I didn't watch the game, but (and apologies to my footy-loving Australian readers) this is a "mark", taken by the captain, Matthew Lloyd. If you take a mark cleanly, you are given a free kick, immune from tackling by the other players. If you take it at the right angle, and not more than about 50 metres from goal (that is, the sticks), you have a good chance of kicking a goal that will put your team 6 points ahead. When you fly up like this, it's invariably called a "screaming mark", or just a "screamer". I love this! Check the face of the kid above player No. 37 and the general open-mouthed quality of the crowd for a sense of the greatness of this contender for MOTY (mark of the year). Check the relative position of Lloyd's knees to the shoulders of the opposition, and note that he, at 30 years of age, is a veteran of the game, to get a sense of the athleticism we are dealing with here. And check the beautiful reach of the player disappearing out of the left side of the picture — himself half a metre off the ground and reaching back over his own head — to see why Australian football is sometimes compared to ballet.


Stephanie Trigg said...

Sometimes Blogger makes it hard to post a comment, so here's an email from Nadine...

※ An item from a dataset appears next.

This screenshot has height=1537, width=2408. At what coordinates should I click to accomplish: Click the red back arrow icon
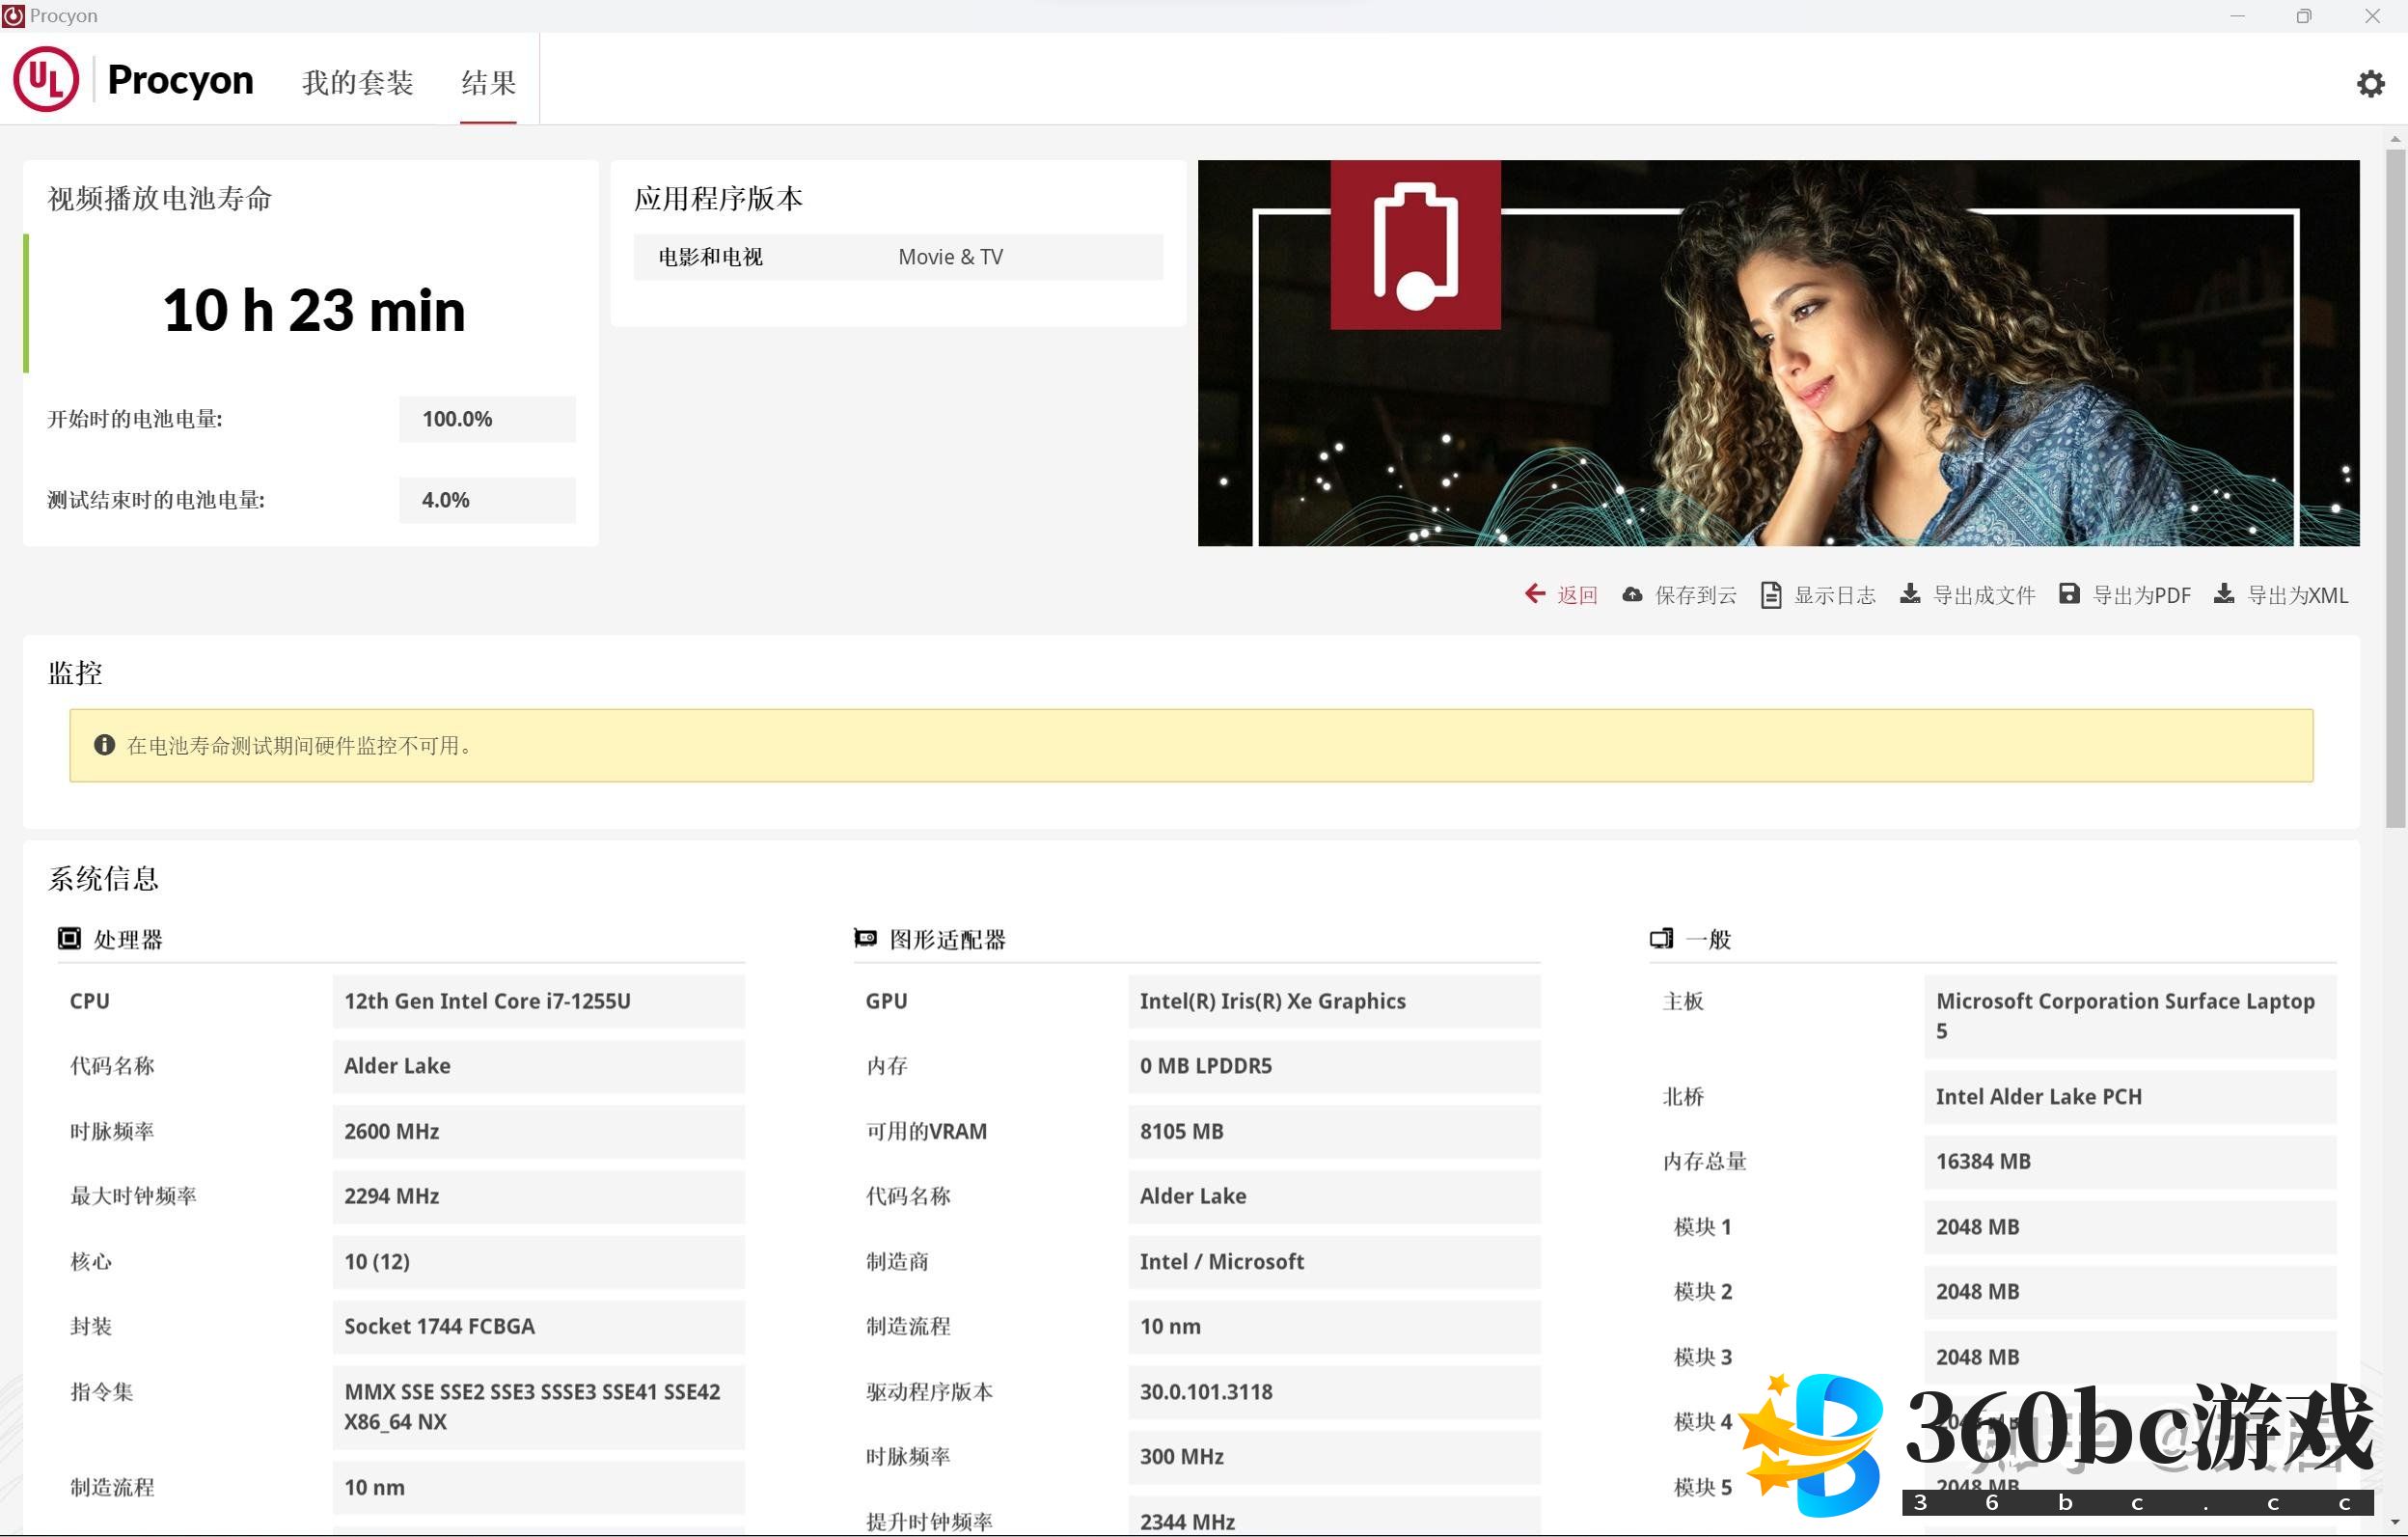click(x=1534, y=594)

tried to post a comment on your blog, but due to my computer illiteracy I don’t think it went through. I was at the game yesterday, and it was remarkable that everyone there knew instantly that they had seen something remarkable, even without the replay on the big screen. And also, such a mark can be called a “specie” (speccie?)---presumably short for “spectacular”. And in a mediaevalist vein, James Hird was the very model of an Arthurian knight, whereas Lloydy is much more an honest yeoman. I do enjoy reading your blog, having been introduced to it by Andrew Stephenson. You and I were at school together, though your sister Jocelyn was my contemporary. Yours, Nadine

In subsequent emails we've wondered about the spelling — "speckie"?

I also love Nadine's suggestion for a Coodabeens (oh, where to begin explaining this to a non-Oz readership?!) competition team,”from the backline” from the Middle Ages—Lancelot at half-forward, Little John in the ruck, the Sheriff of Nottingham as umpire, and Ethelred starting on the bench. The Norman army would, of course, be Collingwood."

Pavlov's Cat said...

You do know, of course, that James Hird (while captain) did in fact take some ballet lessons to improve his flexibility. I remember him talking about it on the Footy Show, some time last century.

I love your medieval team, but who are you going to put at full-forward? And what of Arthur? Mordred would have to be a journalist.

I once wrote an imaginary Creative Writing assignment along similar lines; students were required to think of eleven literary anti-heroes and turn them into a cricket team, thus:

'Assign them their fielding positions and batting order and speculate on their respective strengths, weaknesses and styles of play. It is, for example, quite obvious that Heathcliff and Macbeth will open the batting, that Hamlet is in constant danger of being run out, that Raskolnikov should be fielding at silly point, that Meursault won't care who wins, and that Captain Ahab can't catch for toffee and is going to need a runner.'

Matthew Lloyd said...

Thanks for the great description!

Stephanie Trigg said...

Well, thanks for stopping by! I'm seriously honoured. Congrats on a great result last night — for the team, and for the Bushfire appeal; and all the best for the coming season.